> [Records supplied]
---+---
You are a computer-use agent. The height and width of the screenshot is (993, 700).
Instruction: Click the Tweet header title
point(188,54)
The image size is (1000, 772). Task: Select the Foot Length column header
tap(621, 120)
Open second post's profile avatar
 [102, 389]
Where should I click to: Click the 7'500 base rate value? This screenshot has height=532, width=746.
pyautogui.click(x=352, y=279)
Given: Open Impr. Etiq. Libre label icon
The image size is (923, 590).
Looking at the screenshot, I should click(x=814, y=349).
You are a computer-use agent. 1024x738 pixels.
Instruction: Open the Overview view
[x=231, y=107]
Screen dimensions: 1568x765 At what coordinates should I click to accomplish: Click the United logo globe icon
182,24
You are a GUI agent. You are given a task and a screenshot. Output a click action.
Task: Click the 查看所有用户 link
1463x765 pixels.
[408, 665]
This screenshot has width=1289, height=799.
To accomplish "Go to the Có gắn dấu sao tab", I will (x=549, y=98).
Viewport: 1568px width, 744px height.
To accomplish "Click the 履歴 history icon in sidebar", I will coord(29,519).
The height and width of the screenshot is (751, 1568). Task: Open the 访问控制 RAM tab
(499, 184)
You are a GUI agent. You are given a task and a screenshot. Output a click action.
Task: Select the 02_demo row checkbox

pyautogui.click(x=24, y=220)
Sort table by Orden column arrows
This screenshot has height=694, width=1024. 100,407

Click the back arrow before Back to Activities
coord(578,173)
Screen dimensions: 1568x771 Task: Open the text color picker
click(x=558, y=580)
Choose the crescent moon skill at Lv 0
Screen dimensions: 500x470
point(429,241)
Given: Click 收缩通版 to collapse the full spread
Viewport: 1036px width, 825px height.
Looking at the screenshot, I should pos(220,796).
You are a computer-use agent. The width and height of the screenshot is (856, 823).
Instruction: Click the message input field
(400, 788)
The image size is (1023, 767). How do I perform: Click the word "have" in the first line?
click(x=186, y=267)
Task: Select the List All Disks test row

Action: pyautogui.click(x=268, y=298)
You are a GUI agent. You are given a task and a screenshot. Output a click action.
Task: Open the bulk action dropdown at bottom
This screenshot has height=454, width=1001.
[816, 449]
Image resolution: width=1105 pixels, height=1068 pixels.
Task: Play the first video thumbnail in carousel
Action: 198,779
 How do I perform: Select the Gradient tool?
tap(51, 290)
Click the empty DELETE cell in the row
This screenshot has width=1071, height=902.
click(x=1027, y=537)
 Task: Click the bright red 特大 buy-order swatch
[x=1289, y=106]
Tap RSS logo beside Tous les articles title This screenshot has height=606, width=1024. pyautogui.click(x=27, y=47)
---+---
> [Requirement] Copy all of the records above line for line, keeping every character unchanged.

> [Result below]
You are a computer-use agent. The height and width of the screenshot is (993, 700).
Instruction: Click the Tweet header title
point(188,54)
The image size is (1000, 772). Task: Select the Foot Length column header
tap(621, 120)
Open second post's profile avatar
 [102, 389]
Where should I click to: Click the 7'500 base rate value? This screenshot has height=532, width=746.
pyautogui.click(x=352, y=279)
Given: Open Impr. Etiq. Libre label icon
The image size is (923, 590).
Looking at the screenshot, I should click(x=814, y=349).
You are a computer-use agent. 1024x738 pixels.
Instruction: Open the Overview view
[x=231, y=107]
Screen dimensions: 1568x765 At what coordinates should I click to accomplish: Click the United logo globe icon
182,24
You are a GUI agent. You are given a task and a screenshot. Output a click action.
Task: Click the 查看所有用户 link
1463x765 pixels.
[408, 665]
This screenshot has width=1289, height=799.
To accomplish "Go to the Có gắn dấu sao tab", I will (x=549, y=98).
Viewport: 1568px width, 744px height.
To accomplish "Click the 履歴 history icon in sidebar", I will coord(29,519).
The height and width of the screenshot is (751, 1568). Task: Open the 访问控制 RAM tab
(499, 184)
You are a GUI agent. You are given a task and a screenshot. Output a click action.
Task: Select the 02_demo row checkbox

pyautogui.click(x=24, y=220)
Sort table by Orden column arrows
This screenshot has height=694, width=1024. 100,407

Click the back arrow before Back to Activities
coord(578,173)
Screen dimensions: 1568x771 Task: Open the text color picker
click(x=558, y=580)
Choose the crescent moon skill at Lv 0
Screen dimensions: 500x470
point(429,241)
Given: Click 收缩通版 to collapse the full spread
Viewport: 1036px width, 825px height.
Looking at the screenshot, I should pos(220,796).
You are a computer-use agent. The width and height of the screenshot is (856, 823).
Instruction: Click the message input field
(400, 788)
The image size is (1023, 767). How do I perform: Click the word "have" in the first line?
click(x=186, y=267)
Task: Select the List All Disks test row

Action: pyautogui.click(x=268, y=298)
You are a GUI agent. You are given a task and a screenshot. Output a click action.
Task: Open the bulk action dropdown at bottom
This screenshot has height=454, width=1001.
[816, 449]
Image resolution: width=1105 pixels, height=1068 pixels.
Task: Play the first video thumbnail in carousel
Action: 198,779
 How do I perform: Select the Gradient tool?
tap(51, 290)
Click the empty DELETE cell in the row
This screenshot has width=1071, height=902.
click(x=1027, y=537)
 Task: Click the bright red 特大 buy-order swatch
[x=1289, y=106]
Tap RSS logo beside Tous les articles title This screenshot has height=606, width=1024. pyautogui.click(x=27, y=47)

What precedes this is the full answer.